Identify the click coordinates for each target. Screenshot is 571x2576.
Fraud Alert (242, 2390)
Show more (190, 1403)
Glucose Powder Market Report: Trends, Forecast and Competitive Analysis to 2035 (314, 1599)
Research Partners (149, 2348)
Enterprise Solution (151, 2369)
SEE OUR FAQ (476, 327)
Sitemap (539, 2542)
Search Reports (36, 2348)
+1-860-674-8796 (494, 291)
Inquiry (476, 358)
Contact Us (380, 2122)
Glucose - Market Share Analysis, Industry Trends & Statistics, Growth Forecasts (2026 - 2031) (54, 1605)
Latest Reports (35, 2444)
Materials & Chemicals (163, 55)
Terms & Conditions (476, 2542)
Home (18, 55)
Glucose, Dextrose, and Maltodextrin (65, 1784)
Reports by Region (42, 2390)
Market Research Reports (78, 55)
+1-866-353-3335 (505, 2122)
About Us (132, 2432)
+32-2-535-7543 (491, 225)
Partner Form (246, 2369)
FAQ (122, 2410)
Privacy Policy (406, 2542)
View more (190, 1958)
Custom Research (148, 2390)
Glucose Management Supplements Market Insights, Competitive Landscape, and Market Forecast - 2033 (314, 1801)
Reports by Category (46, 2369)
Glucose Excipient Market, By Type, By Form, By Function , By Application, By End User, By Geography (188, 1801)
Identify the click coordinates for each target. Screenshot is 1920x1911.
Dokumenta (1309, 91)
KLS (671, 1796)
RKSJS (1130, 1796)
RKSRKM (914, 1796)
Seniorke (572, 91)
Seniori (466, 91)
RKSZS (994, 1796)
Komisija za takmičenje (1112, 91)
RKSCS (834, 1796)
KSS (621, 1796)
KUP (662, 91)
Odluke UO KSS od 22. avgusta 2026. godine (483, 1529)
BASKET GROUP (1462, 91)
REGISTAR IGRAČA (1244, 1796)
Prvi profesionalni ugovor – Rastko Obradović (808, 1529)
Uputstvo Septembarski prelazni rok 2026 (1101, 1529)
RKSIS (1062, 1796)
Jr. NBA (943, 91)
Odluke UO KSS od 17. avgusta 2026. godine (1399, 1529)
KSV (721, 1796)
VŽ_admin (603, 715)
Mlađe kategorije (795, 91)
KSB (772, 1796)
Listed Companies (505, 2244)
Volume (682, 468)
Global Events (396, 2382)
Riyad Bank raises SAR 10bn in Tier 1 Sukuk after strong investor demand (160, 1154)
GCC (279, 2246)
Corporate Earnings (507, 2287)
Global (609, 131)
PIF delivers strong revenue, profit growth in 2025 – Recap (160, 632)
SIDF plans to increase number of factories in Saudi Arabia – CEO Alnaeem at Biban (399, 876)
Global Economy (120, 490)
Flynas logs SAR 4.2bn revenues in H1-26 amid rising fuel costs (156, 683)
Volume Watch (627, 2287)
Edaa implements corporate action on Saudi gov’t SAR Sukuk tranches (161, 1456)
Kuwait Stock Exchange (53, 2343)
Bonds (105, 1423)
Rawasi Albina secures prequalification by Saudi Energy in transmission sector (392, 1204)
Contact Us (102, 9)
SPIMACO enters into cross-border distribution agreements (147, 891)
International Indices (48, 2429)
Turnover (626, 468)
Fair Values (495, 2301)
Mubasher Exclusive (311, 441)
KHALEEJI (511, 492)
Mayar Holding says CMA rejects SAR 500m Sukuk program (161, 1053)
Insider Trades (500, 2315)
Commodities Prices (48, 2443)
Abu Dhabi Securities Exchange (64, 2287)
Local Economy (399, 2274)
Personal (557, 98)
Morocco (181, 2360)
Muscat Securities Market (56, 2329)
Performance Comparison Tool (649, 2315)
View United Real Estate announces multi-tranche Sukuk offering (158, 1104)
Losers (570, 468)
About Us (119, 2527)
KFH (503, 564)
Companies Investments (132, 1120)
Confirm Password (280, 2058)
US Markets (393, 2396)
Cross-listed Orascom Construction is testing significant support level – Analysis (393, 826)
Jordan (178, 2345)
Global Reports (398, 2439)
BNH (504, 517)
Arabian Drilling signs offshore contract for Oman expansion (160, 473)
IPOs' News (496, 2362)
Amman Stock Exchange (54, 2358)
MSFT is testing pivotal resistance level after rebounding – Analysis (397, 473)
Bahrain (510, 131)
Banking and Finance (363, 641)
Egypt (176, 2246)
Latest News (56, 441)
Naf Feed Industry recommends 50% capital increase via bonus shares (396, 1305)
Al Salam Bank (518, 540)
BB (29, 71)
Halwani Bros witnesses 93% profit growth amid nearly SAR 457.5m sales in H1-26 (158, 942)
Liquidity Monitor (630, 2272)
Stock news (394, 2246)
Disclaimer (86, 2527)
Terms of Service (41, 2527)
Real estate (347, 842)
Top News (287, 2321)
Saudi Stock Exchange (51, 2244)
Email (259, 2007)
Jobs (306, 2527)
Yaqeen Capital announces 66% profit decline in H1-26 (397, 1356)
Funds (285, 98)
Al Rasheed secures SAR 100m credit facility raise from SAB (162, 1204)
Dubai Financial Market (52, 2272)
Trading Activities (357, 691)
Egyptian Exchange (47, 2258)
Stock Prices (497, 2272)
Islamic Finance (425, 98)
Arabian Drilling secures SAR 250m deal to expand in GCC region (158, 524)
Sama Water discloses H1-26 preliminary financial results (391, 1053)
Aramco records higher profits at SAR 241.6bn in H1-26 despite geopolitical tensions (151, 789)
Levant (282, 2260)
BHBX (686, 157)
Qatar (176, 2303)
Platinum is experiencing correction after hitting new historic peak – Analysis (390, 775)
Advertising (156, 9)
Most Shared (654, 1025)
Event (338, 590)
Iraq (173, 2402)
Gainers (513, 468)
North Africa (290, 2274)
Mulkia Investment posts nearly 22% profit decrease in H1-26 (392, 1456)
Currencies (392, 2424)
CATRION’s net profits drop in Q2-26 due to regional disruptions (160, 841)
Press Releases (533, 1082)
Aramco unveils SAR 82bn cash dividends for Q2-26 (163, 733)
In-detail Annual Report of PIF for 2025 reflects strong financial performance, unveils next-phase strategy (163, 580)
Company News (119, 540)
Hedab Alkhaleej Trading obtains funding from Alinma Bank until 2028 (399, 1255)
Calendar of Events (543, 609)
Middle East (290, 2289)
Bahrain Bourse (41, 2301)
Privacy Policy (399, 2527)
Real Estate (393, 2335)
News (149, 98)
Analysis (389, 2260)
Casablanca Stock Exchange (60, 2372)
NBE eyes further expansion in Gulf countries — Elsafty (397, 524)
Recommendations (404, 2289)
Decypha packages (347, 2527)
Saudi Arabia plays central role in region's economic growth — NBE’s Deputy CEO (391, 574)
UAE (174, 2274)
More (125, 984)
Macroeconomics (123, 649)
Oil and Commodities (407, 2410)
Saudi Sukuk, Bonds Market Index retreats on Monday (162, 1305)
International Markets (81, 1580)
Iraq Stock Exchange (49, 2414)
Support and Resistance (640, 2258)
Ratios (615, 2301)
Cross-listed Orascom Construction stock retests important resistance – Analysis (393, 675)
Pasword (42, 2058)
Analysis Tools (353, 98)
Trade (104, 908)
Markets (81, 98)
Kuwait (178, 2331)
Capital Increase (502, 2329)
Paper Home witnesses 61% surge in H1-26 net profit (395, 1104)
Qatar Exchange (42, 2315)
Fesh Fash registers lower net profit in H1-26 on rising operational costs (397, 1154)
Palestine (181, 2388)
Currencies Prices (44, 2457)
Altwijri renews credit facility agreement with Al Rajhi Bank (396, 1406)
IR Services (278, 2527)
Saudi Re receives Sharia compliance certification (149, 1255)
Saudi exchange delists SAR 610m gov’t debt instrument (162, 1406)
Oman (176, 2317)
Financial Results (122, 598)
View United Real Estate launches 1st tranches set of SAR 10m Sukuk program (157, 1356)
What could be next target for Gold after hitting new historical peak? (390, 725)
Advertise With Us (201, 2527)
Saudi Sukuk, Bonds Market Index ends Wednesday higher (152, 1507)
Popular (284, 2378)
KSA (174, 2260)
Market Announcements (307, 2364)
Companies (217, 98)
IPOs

*PROBLEM REQUIREMENTS*:
From the entries above, write out only the lines starting at the line that holds "Qatar (176, 2303)" and ending at the line that holds "View United Real Estate launches", keeping both and matching them exactly.

*OUTPUT*:
Qatar (176, 2303)
Platinum is experiencing correction after hitting new historic peak – Analysis (390, 775)
Advertising (156, 9)
Most Shared (654, 1025)
Event (338, 590)
Iraq (173, 2402)
Gainers (513, 468)
North Africa (290, 2274)
Mulkia Investment posts nearly 22% profit decrease in H1-26 (392, 1456)
Currencies (392, 2424)
CATRION’s net profits drop in Q2-26 due to regional disruptions (160, 841)
Press Releases (533, 1082)
Aramco unveils SAR 82bn cash dividends for Q2-26 (163, 733)
In-detail Annual Report of PIF for 2025 reflects strong financial performance, unveils next-phase strategy (163, 580)
Company News (119, 540)
Hedab Alkhaleej Trading obtains funding from Alinma Bank until 2028 (399, 1255)
Calendar of Events (543, 609)
Middle East (290, 2289)
Bahrain Bourse (41, 2301)
Privacy Policy (399, 2527)
Real Estate (393, 2335)
News (149, 98)
Analysis (389, 2260)
Casablanca Stock Exchange (60, 2372)
NBE eyes further expansion in Gulf countries — Elsafty (397, 524)
Recommendations (404, 2289)
Decypha packages (347, 2527)
Saudi Arabia plays central role in region's economic growth — NBE’s Deputy CEO (391, 574)
UAE (174, 2274)
More (125, 984)
Macroeconomics (123, 649)
Oil and Commodities (407, 2410)
Saudi Sukuk, Bonds Market Index retreats on Monday (162, 1305)
International Markets (81, 1580)
Iraq Stock Exchange (49, 2414)
Support and Resistance (640, 2258)
Ratios (615, 2301)
Cross-listed Orascom Construction stock retests important resistance – Analysis (393, 675)
Pasword (42, 2058)
Analysis Tools (353, 98)
Trade (104, 908)
Markets (81, 98)
Kuwait (178, 2331)
Capital Increase (502, 2329)
Paper Home witnesses 61% surge in H1-26 net profit (395, 1104)
Qatar Exchange (42, 2315)
Fesh Fash registers lower net profit in H1-26 on rising operational costs (397, 1154)
Palestine (181, 2388)
Currencies Prices (44, 2457)
Altwijri renews credit facility agreement with Al Rajhi Bank (396, 1406)
IR Services (278, 2527)
Saudi Re receives Sharia compliance certification (149, 1255)
Saudi exchange delists SAR 610m gov’t debt instrument (162, 1406)
Oman (176, 2317)
Financial Results (122, 598)
View United Real Estate launches 1st tranches set of SAR 10m Sukuk program (157, 1356)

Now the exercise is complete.